Il papa Bonifacio a Roma li attendeva con una certa diffidenza, timoroso della portata rivoluzionaria di un simile movimento spontaneo e incontrollato. Poi però il racconto di un miracolo verificatosi a Sutri, dove un crocefisso fu visto sorridere ai Bianchi, l’adesione convinta di molti cardinali, che si diedero a seguire scalzi i pellegrini, e il ruolo di guida assunto dal conte Nicolò dell’Anguillara, che si mise a capo della folla portando egli stesso una grande croce nera, oltre che naturalmente l’impressionante spettacolo di fede che i Bianchi offrivano, conquistarono Bonifacio al loro stesso entusiasmo. Il cronista Sercambi riferisce che il Papa mostrò a una folla di 120mila persone il sudario della Veronica e proclamò il «perdono di colpa e di pena» a chi avesse compiuto opere di penitenza per nove giorni. Fu, tuttavia, l’epilogo del movimento dei Bianchi, ché di lì a poco la peste scoppiò implacabile fra di loro, facendo strage e disperdendo i pochi superstiti.
L’ultimo Giubileo che si collega allo Scisma d’Occidente è quello del 1423, celebrato da Martino V poco dopo il suo trionfale ritorno a Roma, dopo che il Concilio di Costanza lo aveva riconosciuto unico Pontefice mettendo termine allo scisma. L’Anno Santo fu dunque un’occasione propizia per dimostrare l’accresciuto prestigio papale e la riconquistata unità cattolica.
I pellegrini italiani non furono moltissimi. Risultarono di gran lunga più numerosi quelli provenienti dai Paesi del Nord Europa e questo non riuscì molto gradito al raffinato entourage del primo Papa dell’Umanesimo. Poggio Bracciolini, che Martino V si era portato a Roma da Firenze in veste di segretario, ha lasciato un giudizio abbastanza significativo a questo proposito: «L’affluenza dei pellegrini fu grande e come inondazione di barbari riempirono la città di sporcizia e di sudiciume». Non è improbabile che la mancanza di apprezzamento fosse reciproca e che i pellegrini oltremontani già da allora cominciassero a nutrire serie riserve nei confronti della cristianità romana, troppo mondanizzata.
Un’ultima notizia sul 1423 riguarda la Porta Santa. È infatti a questo Giubileo che si riferisce la prima notizia relativa all’uso di un ingresso alle Basiliche patriarcali, nella fattispecie quella del Laterano, riservato all’Anno Santo.
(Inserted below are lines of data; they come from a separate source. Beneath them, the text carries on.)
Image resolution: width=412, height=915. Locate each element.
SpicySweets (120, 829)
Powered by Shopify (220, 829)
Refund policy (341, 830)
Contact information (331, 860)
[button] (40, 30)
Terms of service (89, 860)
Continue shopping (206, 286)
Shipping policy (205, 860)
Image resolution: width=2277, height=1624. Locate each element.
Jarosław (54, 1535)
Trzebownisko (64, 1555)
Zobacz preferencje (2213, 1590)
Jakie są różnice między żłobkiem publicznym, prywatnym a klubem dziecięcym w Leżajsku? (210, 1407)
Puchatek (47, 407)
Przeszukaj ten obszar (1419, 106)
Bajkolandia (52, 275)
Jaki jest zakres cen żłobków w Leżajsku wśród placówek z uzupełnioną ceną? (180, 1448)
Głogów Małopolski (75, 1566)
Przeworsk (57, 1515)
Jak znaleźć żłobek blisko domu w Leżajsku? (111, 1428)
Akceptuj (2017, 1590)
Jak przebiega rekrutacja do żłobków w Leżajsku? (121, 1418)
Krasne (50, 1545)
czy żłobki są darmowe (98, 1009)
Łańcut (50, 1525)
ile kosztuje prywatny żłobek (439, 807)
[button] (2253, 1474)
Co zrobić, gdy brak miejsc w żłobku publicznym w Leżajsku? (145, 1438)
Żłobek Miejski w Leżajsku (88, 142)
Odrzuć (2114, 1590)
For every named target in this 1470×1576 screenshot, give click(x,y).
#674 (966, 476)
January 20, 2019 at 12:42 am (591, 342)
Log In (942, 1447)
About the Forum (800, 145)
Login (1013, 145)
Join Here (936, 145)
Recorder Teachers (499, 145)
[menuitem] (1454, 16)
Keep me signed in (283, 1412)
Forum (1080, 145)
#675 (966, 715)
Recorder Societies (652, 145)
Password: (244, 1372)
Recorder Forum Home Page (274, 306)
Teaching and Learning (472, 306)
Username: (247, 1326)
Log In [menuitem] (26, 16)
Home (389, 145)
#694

Scrive infatti nella Cronica di Viterbo Nicola della Tuccia: «Papa Martino fe’ poi aprire la porta santa di S. Joanni». Notizie più precise ci vengono però per il Giubileo successivo, quello del 1450, da Giovanni Rucellai, ricco mercante fiorentino che raccolse le impressioni del suo pellegrinaggio romano in uno Zibaldone indirizzato ai figli: «Delle cinque porte (del Laterano) ve n’è una che del continuo sta murata, eccetto che l’anno del giubileo, che si smura per Natale, quando comincia il giubileo; ed è tanta la divozione che le persone hanno nei mattoni e calcinacci che subito come è smurata a furia di popolo sono portati via et gli oltremontani se li portavano a casa come reliquie sancte... et per detta divozione ciascuno che va al perdono passa per detta porta la quale si rimura subito finito il giubileo».